The Glycemic Effects in Diabetes Mellitus/Carvedilol-Metoprolol Comparison in Hypertensives (GEMINI) trial, a double-blind randomized trial involving 1235 participants at 205 sites, studied the metabolic effects of carvedilol vs metoprolol in patients with type 2 diabetes and hypertension.25 Patients were randomized to receive metoprolol (50 mg twice a day, titrated up to 200 mg twice a day) or carvedilol (6.25 mg twice a day, titrated up to 25 mg twice a day) for 35 weeks. Similar BP levels were achieved in the two groups. Mean hemoglobin A1c increased significantly in the metoprolol group (0.15%; P<.001) but not in the carvedilol group (0.02%; P=.65), and insulin sensitivity improved significantly with carvedilol (−9.1%, P=.004) but not metoprolol (−2.0%, P=.48). Progression to microalbuminuria was less frequent with carvedilol than with metoprolol (6.4% vs 10.3%; P=.04). GEMINI is the first large-scale randomized trial to evaluate the addition of β-blockers to ACE inhibitors or angiotensin II receptor blockers to achieve the recommended BP target of <130/80 mm Hg for patients with type 2 diabetes. In these high cardiovascular–risk patients, carvedilol successfully achieved the BP goal while maintaining glycemic control.

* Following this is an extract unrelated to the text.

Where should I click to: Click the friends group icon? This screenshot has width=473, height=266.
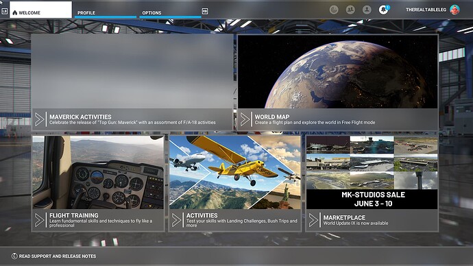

Nebivolol is a novel third-generation, cardioselective (β1-adrenoceptor) lipophilic, vasodilatory β-blocker and produces endothelium-dependent vasodilation mediated through the l-arginine/NO) pathway.22–24 Nebivolol is the most cardioselective β-blocker when assessed in human myocardium. The hemodynamic effects of nebivolol differ from those of older β-blockers. In hypertensive patients, nebivolol administration decreased peripheral vascular resistance and preserved cardiac output, stroke volume, and left ventricular function.26 Nebivolol, unlike atenolol, has demonstrated efficacy in reducing central aortic pressure,26 and unlike metoprolol, increased insulin sensitivity in patients with hypertension.27

Hypertension Treatment Guidelines and Third-Generation β-Blockers

The latest edition of the guidelines of the European Society of the Cardiology/European Society of Hypertension, after considerable evaluation of all available data, continues to include the β-blockers among the other major drug classes as first-line considerations.28 Of note, however, these guidelines emphasize the positive attributes of nebivolol and carvedilol and recommend that they be the agents of choice. Likewise, the American Association of Clinical Endocrinologists, while recommending that β-blockers be strongly considered as additive therapy in diabetic patients already receiving an ACE inhibitor or an angiotensin receptor blocker, emphasize a preference for the vasodilatory agents.29

Recommendations for Diuretics and β-Blockers in the Treatment of Diabetes

At the present time, it does not seem prudent to utilize thiazide diuretics as first- or even second-line drugs in hypertensive diabetic patients. Although chlorthalidone has been determined to be a more potent antihypertensive agent than hydrochlorothiazide and to perhaps result in better clinical results, chlorthalidone was the agent used in SHEP and ALLHAT and failed to demonstrate an improved outcome. However, for patients requiring ≥3 drugs, thiazides may be useful. If they are used, great care must be given to monitoring blood potassium concentration. If there are no problems with potassium retention, treatment with the mineralocorticoid receptor antagonists spironolactone and eplerenone or potassium-sparing diuretics such as amiloride or triampterene should be considered as an alternative. In some situations, even a loop diuretic may be appropriate, particularly for patients with a reduced estimated glomerular filtration rate (<60 mL/min). β-Blockers should continue to be used for the compelling indications listed in JNC 7, ischemic heart disease, and heart failure. The benefits of β-blockade in reducing cardiovascular mortality, in particular sudden death, and morbidity may be achieved while avoiding the unwanted side effects on glucose metabolism, sexual function, fatigue, and cold extremities by using carvedilol or nebivolol. The hemodynamic profile and placebo-like adverse effect profile of nebivolol makes this drug very attractive for this purpose.